WebHarvest can't find response headers

638 Views Asked by At

I'm working with WebHarvest to fetch data from a site that requires logging in.

It's setup like this:

Page 1 = Login page

Page 2 = Login validation page

Page 3 = Statistics page

On page 2 a cookie is set. When monitoring the opening of Page 2 with Firebug I get these headers:

Connection  Keep-Alive
Content-Type    text/html; charset=UTF-8
Date    Tue, 23 Oct 2012 18:25:12 GMT
Keep-Alive  timeout=15, max=100
Server  Apache/2.0.64 (Win32) JRun/4.0 SVN/1.3.2 DAV/2
Set-Cookie  SESSION=hej123;expires=Thu, 16-Oct-2042 18:25:12 GMT;path=/
Transfer-Encoding   chunked

When calling the same page with WebHarvest I only get these headers:

Date=Tue, 23 Oct 2012 18:31:51 GMT
Server=Apache/2.0.64 (Win32) JRun/4.0 SVN/1.3.2 DAV/2
Transfer-Encoding=chunked
Content-Type=text/html; charset=UTF-8

It seems that three headers (Set-Cookie, Connection and Keep-Alive) are not found by WebHarvest. Page 1, 2 and 3 are dummys so no actual validation is done. The cookie is always set on the serverside for Page 2.

Here is the WebHarvest code I am currently using:

<var-def name="content2">
<html-to-xml>
<http method="post" url="http://myurl.com/page2.cfm">
    <http-param name="Login">sigge</http-param>
    <http-param name="Password">hej123</http-param>
    <http-param name="doLogin">Logga in</http-param>
    <loop item="currField">
        <list>
            <var name="ctxtNewInputs" />
        </list>
        <body>
             <script><![CDATA[
                item = (NvPair) currField.getWrappedObject();
                SetContextVar("itemName", item.name);
                SetContextVar("itemValue", item.value);
            ]]></script>
            <http-param name="${item.name}"><var name="itemValue" /></http-param>
        </body>
    </loop>
     <script><![CDATA[
        String keys="";
        for(int i=0;i<http.headers.length;i++) {
            keys+=(http.headers[i].key + "=" + http.headers[i].value +"\n---\n");
        }
        SetContextVar("myCookie", keys);
    ]]></script>
    <file action="write" path="c:/kaka.txt">
        <var name="myCookie"/>
    </file>        
</http>
</html-to-xml>
</var-def>

Edit: when checking I noticed that the cookie is set in WebHarvest, even if the http header can't be found programatically. Is it possible that some response headers are hidden from usage?

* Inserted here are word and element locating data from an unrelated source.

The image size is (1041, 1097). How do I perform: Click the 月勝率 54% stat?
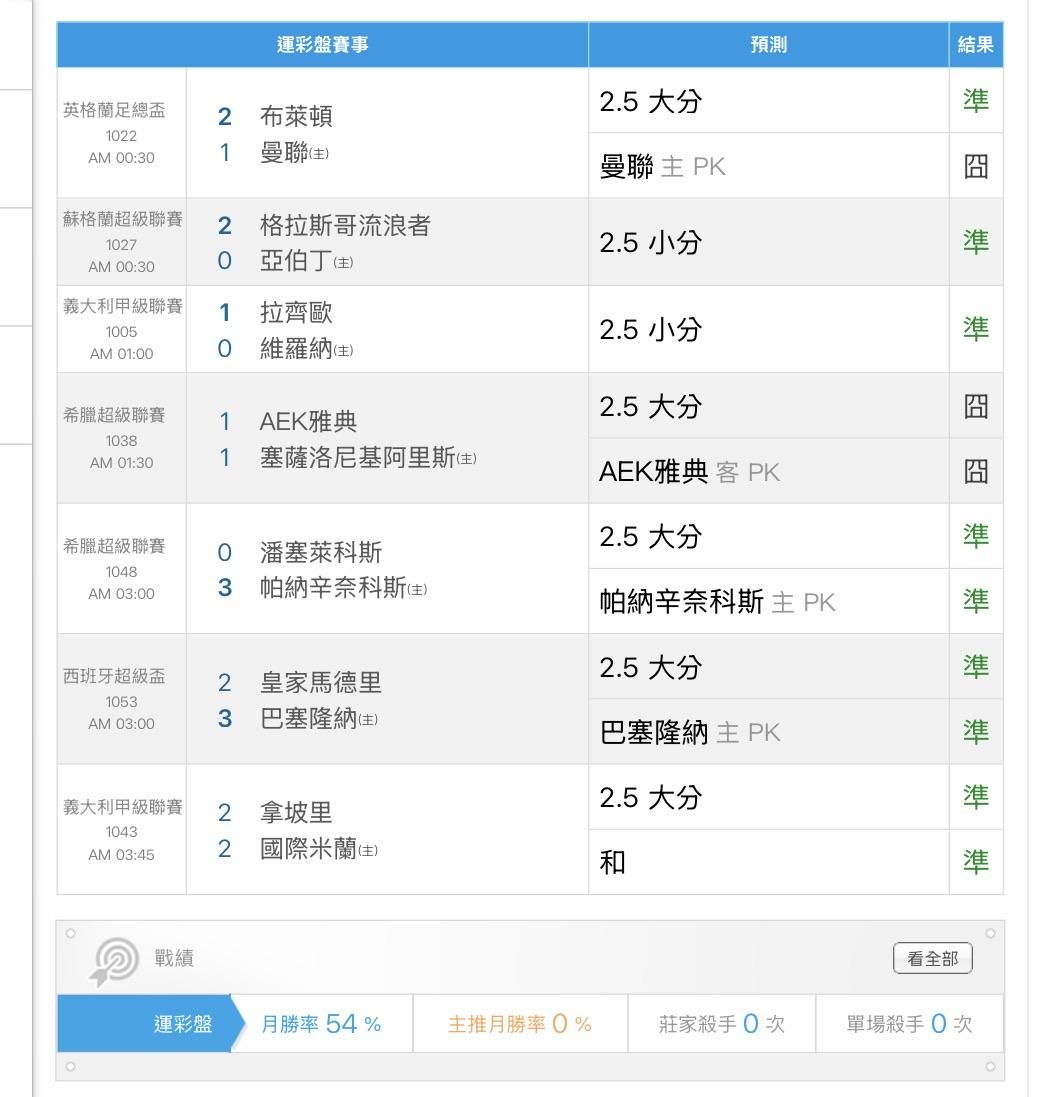(x=321, y=1024)
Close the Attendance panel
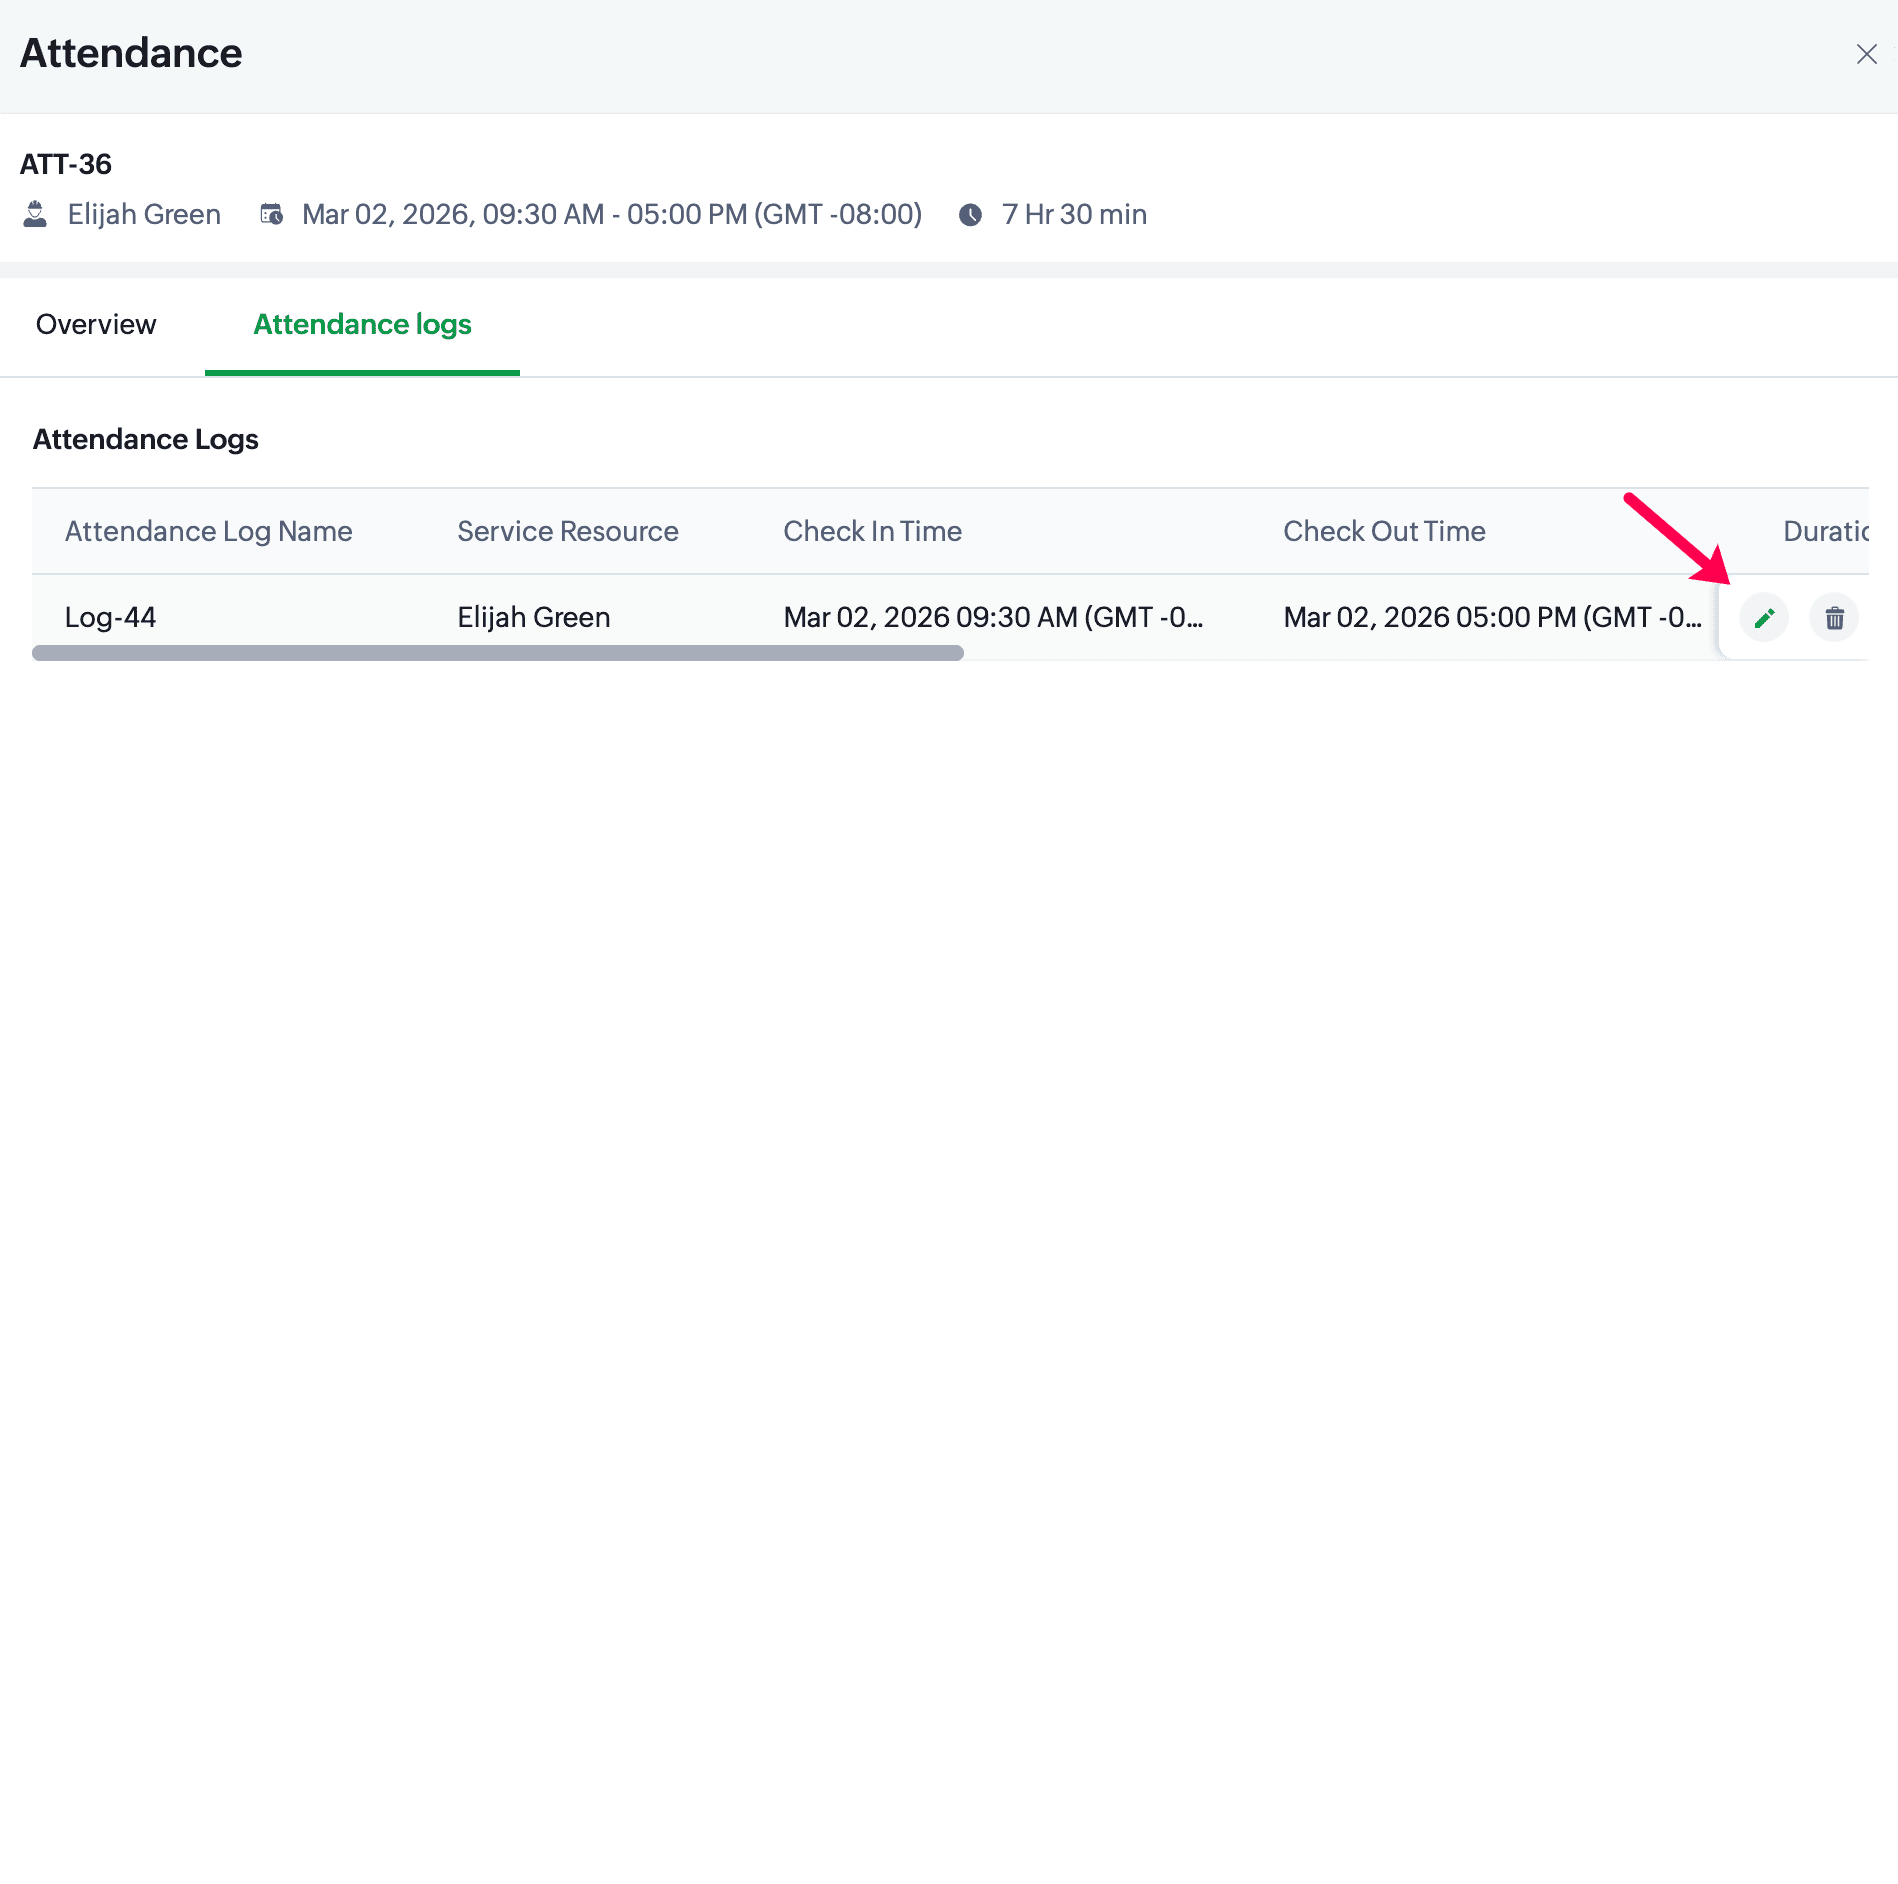 (1866, 54)
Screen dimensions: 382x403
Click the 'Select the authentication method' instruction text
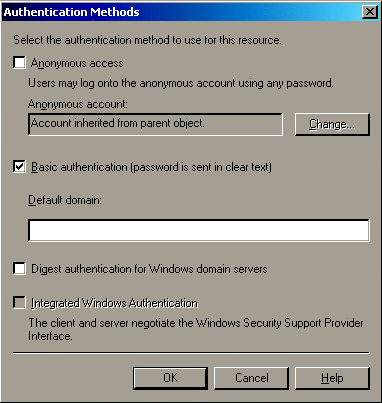coord(147,40)
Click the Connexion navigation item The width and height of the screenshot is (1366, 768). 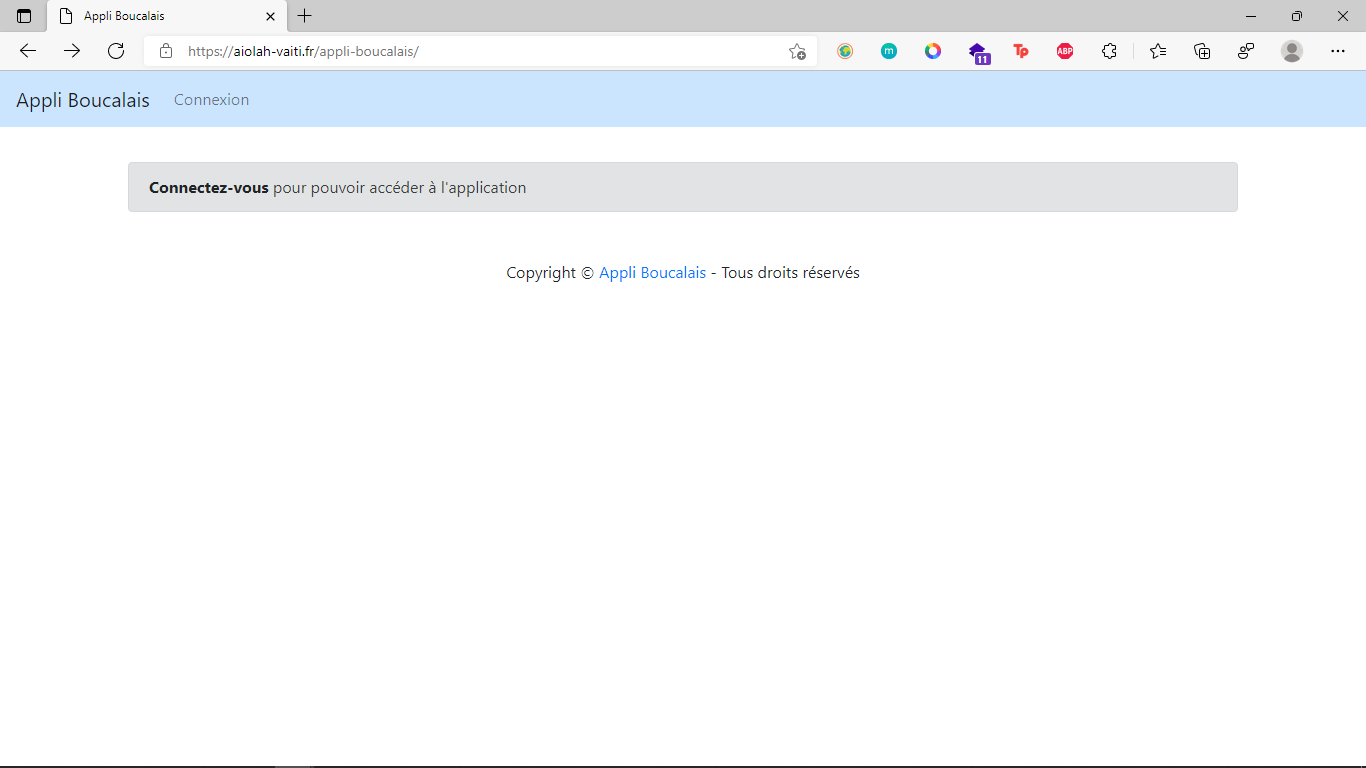(x=211, y=100)
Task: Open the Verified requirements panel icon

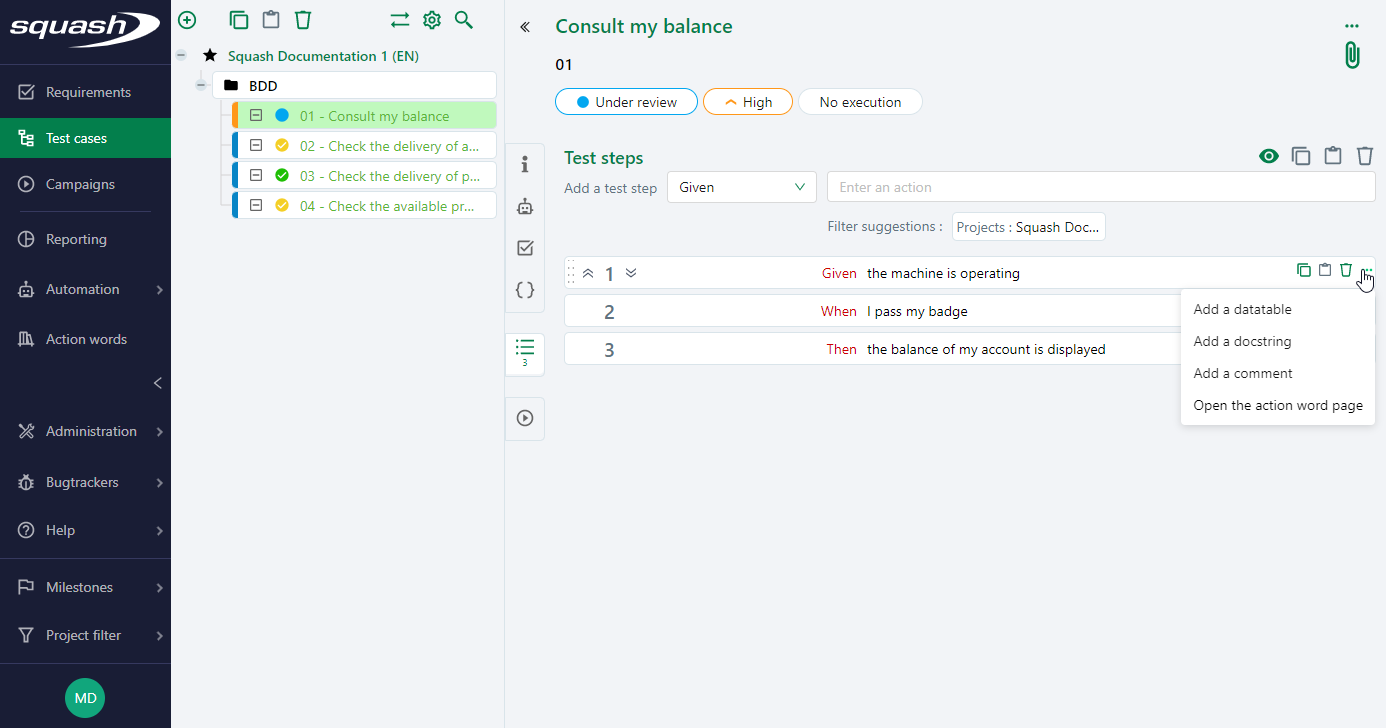Action: (525, 248)
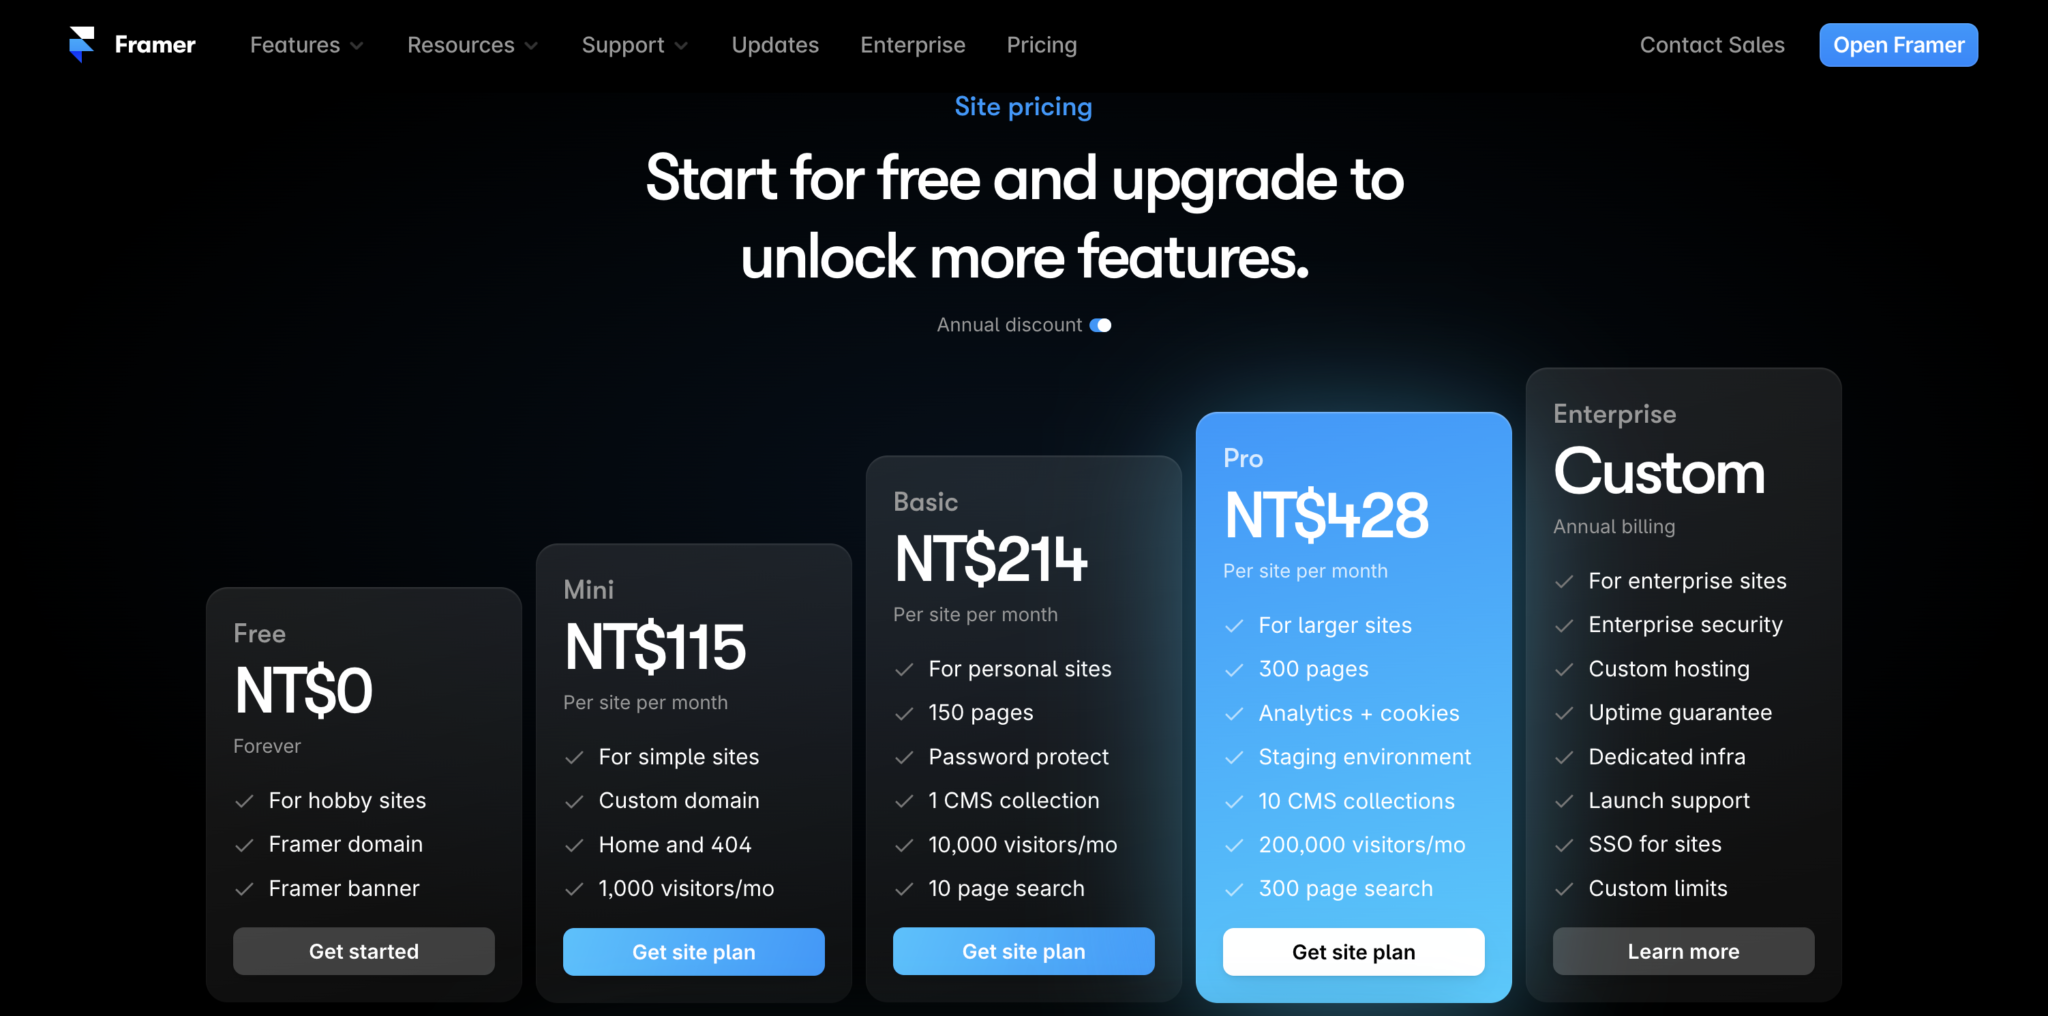
Task: Expand the Support dropdown menu
Action: tap(634, 45)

Does anyone know a work-around for this problem?

Thank you and best regards, SiggeLund

1

There are 1 best solutions below

0
On

The way to get http header value into user-defined variable scoped for the whole config is the following:

<http url="your.url.here" method="GET">
    <!--Any settings you apply for the POST/GET call-->
</http>
<!--Now you've got your http object you are going to get header value from -->
<!--At it simplest the acquisition of value goes like the below-->
<var-def name="fifth_header_val">
      <script return="http.headers[5].value"/>
</var-def>

The above is just to give a clue. You can iterate over http.headers index and collect keys and values you need for your particular task.